▶ _Material provided_:
◇ ◇ ◇ ◇ ◇
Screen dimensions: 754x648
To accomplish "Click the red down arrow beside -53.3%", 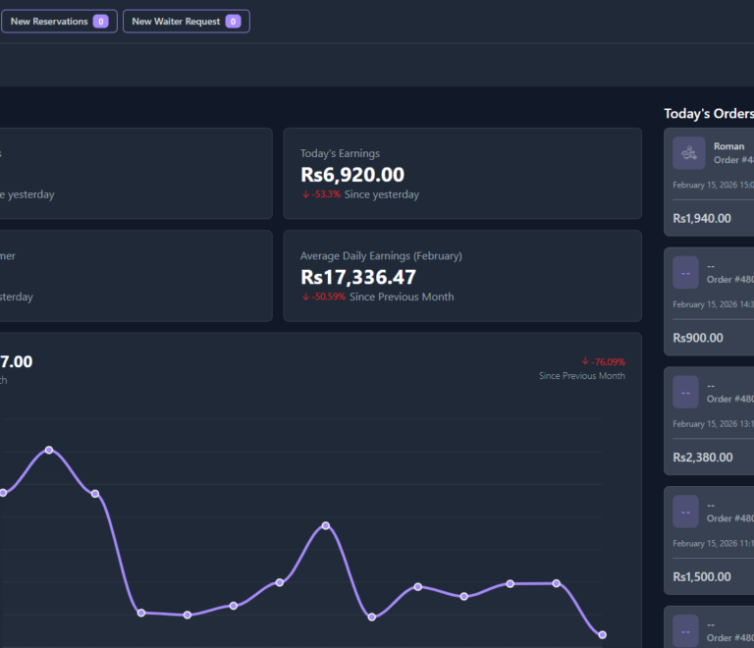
◇ ◇ ◇ ◇ ◇
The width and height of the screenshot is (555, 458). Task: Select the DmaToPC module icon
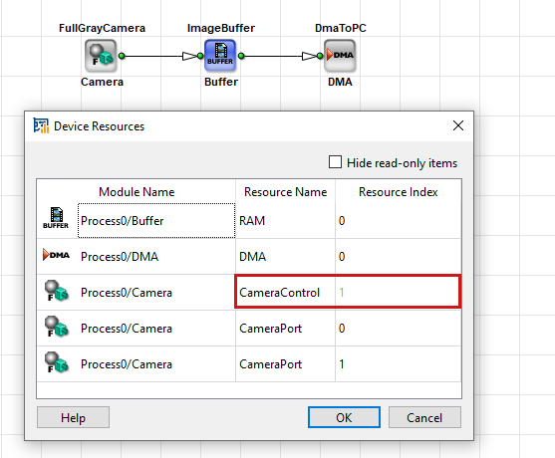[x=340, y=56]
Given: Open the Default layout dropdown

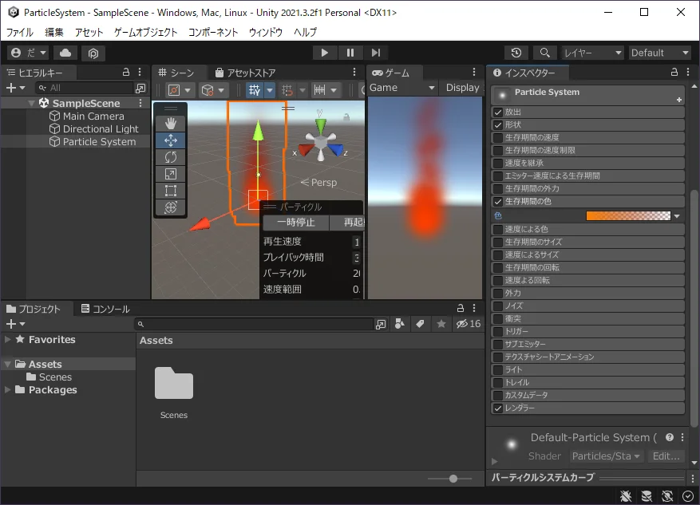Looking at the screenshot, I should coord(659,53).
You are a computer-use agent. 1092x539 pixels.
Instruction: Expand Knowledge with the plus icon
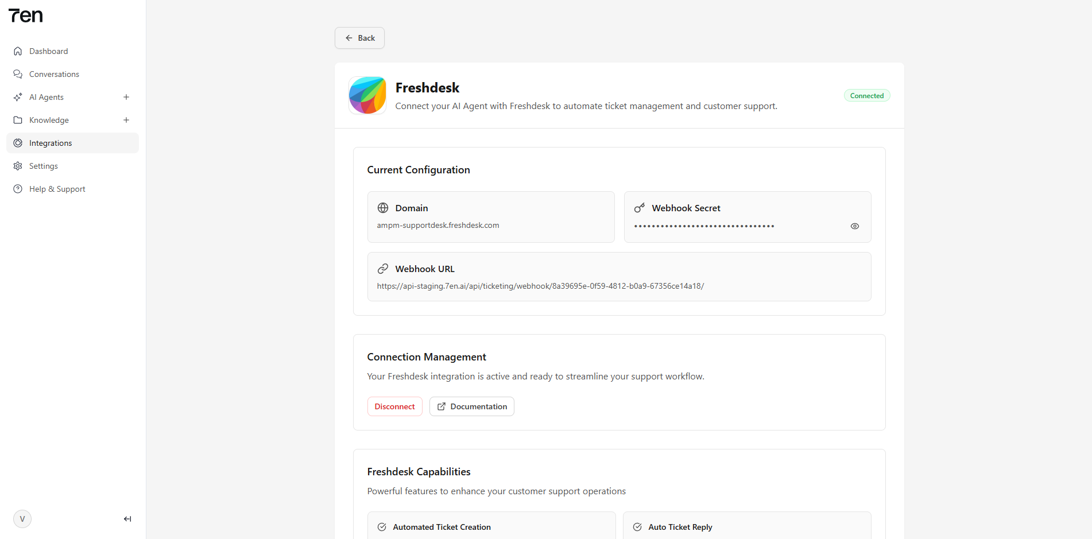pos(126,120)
◇ ◇ ◇ ◇ ◇
▶ _What you are asked to do_: Using the data above, copy exactly the lines from the one containing "Screen dimensions: 754x648" to the one containing "the red down", inclusive. Exclude the pictures.

▶ _Result of the task_:
Screen dimensions: 754x648
To accomplish "Click the red down arrow beside -53.3%", 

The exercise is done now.